The bill at the bottom
The Utrecht logistics company ran the parallel reference box for forty-two days. Triage decisions matched on 99.4 per cent of mail. The 0.6 per cent that did not were mostly cases where the old stack had been silently dropping a header. They cut over in March. The cluster bill went from €630 a month to €11. The on-call burden went from one rotation a week to zero in seventy days.
When we built that email-triage AI agent, the thing we ran into was not technical — it was that the engineering team had emotionally committed to the platform before they had measured the workload. We solved it by spending two days running both stacks in parallel and letting the numbers do the argument.
Open a terminal, run kubectl get pods -A, and count the rows that exist to serve one binary doing 200 rpm. That number is your over-engineering tax. The Caddyfile is two screens long. Write it tonight.
Key takeaway
If the workload is a single binary doing 200 rpm, the right amount of infrastructure is a €4 VPS, Caddy, and a systemd timer.
FAQ
When does Kubernetes actually make sense for an internal agent?
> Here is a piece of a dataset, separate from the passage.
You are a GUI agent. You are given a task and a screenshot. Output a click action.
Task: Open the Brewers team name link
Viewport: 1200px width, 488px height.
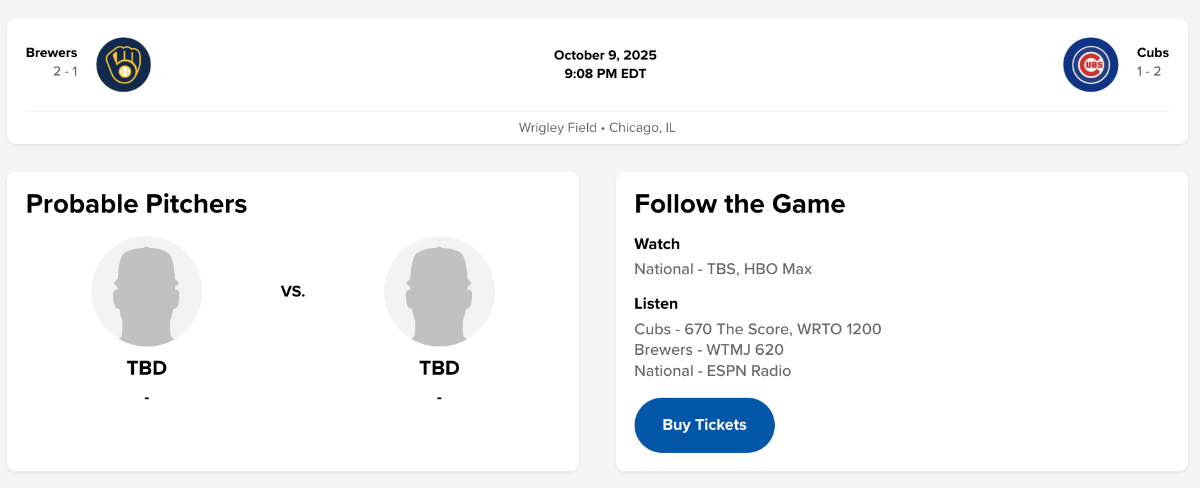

When you are running ten or more independent workloads, have a platform team to maintain it, and need scheduled bin-packing across nodes. None of that applies to a single 200-rpm agent.
What about high availability on a single VPS?
Two CX22s behind a small load balancer with health checks gives you very high uptime for under €12 a month. Real geo-distributed HA is a different conversation and rarely justified for internal tools.
How do we audit a single-VPS setup?
Weekly snapshots, a log shipper to a second machine, and the deploy script in git. Auditability comes from process, not from the platform you happen to run on.
What if traffic grows ten times?
2000 rpm is still well within a single CX22's headroom. When you cross 10k sustained rpm, revisit. Until then, vertical scaling on one box is cheaper than horizontal on three.